Contact: Scott Denne
While Walmart is attacking Amazon by air with its Jet.com asset, Target is planning a ground assault. Its acquisition of Grand Junction marks Target’s reentry into the tech M&A market after a nearly three-year absence. And although the price is likely modest – the target only has a dozen or so employees – it aligns with the big box retailer’s expansion strategy.
The deal adds to the list of steps Target is taking to adapt its business to the growth in digital shopping by leveraging its physical assets to improve fulfillment (both in cost and quality of service). The company has worked with Grand Junction on its first experiment with running same-day delivery out of one of its Manhattan locations. It’s also opening a new distribution facility designed to test supply chain and logistical innovations, integrating its existing stores with its digital supply chain and launching 100 new small-format locations.
Even its previous tech acquisition, PoweredAnalytics, expanded its physical capabilities by analyzing data to adjust the in-store experience. Its focus on adapting its physical assets to digital shoppers makes Target’s M&A strategy unique. Walmart, for example, has gone after established e-commerce businesses, starting with Jet.com, to build a niche in online retail in areas like fashion where Amazon hasn’t yet made its mark.

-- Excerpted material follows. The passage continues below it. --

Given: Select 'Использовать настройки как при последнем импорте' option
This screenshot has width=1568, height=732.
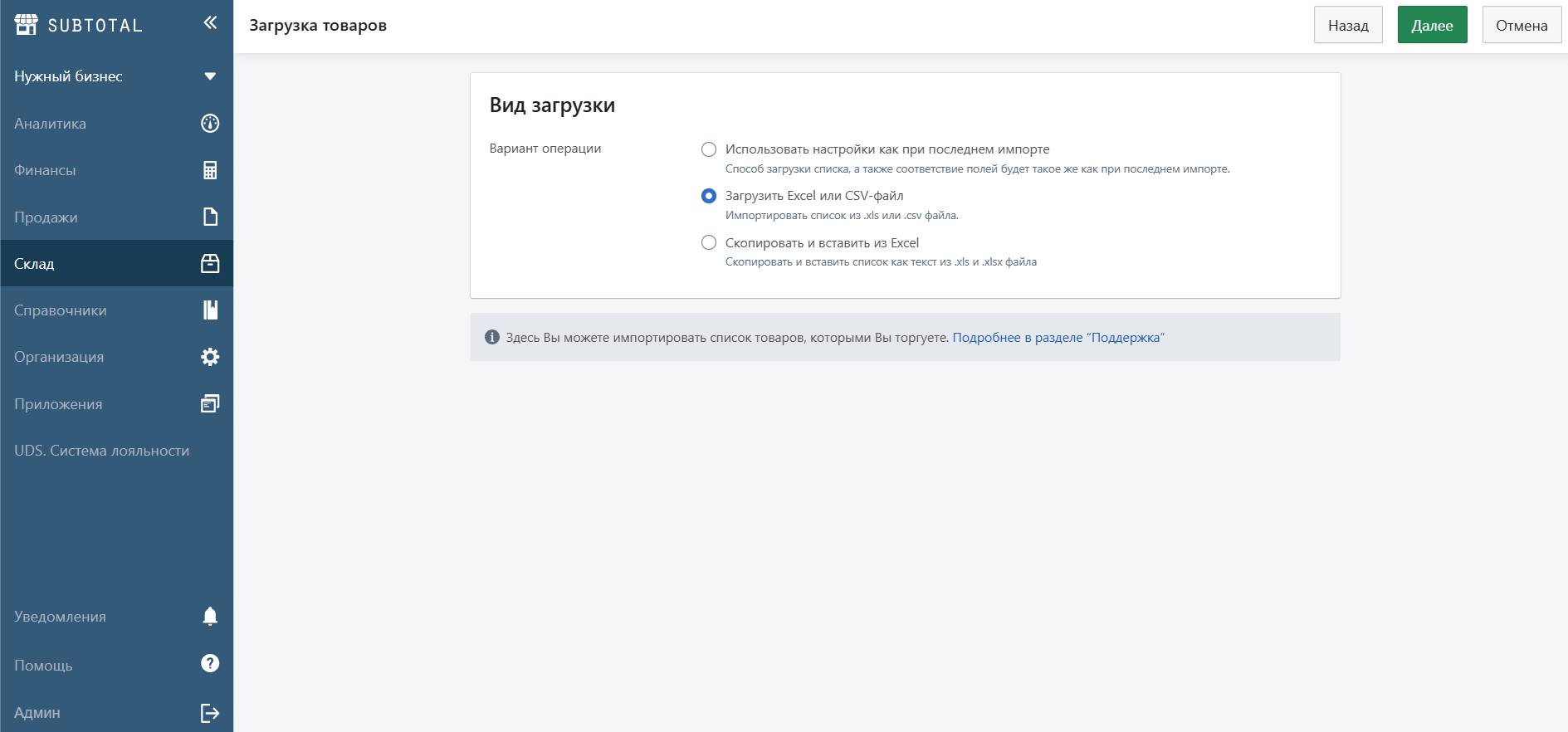Looking at the screenshot, I should (x=709, y=149).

Other traditional retailers and consumer goods vendors have bolted on firms that bring them into new markets, such as Barnes & Noble Education’s recent reach for student media provider Student Brands or Whirlpool’s pickup of recipe site Yummly.
Although retailers and consumer goods companies still make up just a fraction of overall tech M&A, their activity has grown as they encounter an accelerating pace of store closures and bankruptcies as shopping shifts to online channels. According to 451 Research’s M&A KnowledgeBase, those buyers have spent $4.7bn across 22 tech transactions in 2017, the same pace as last year’s record level of dealmaking.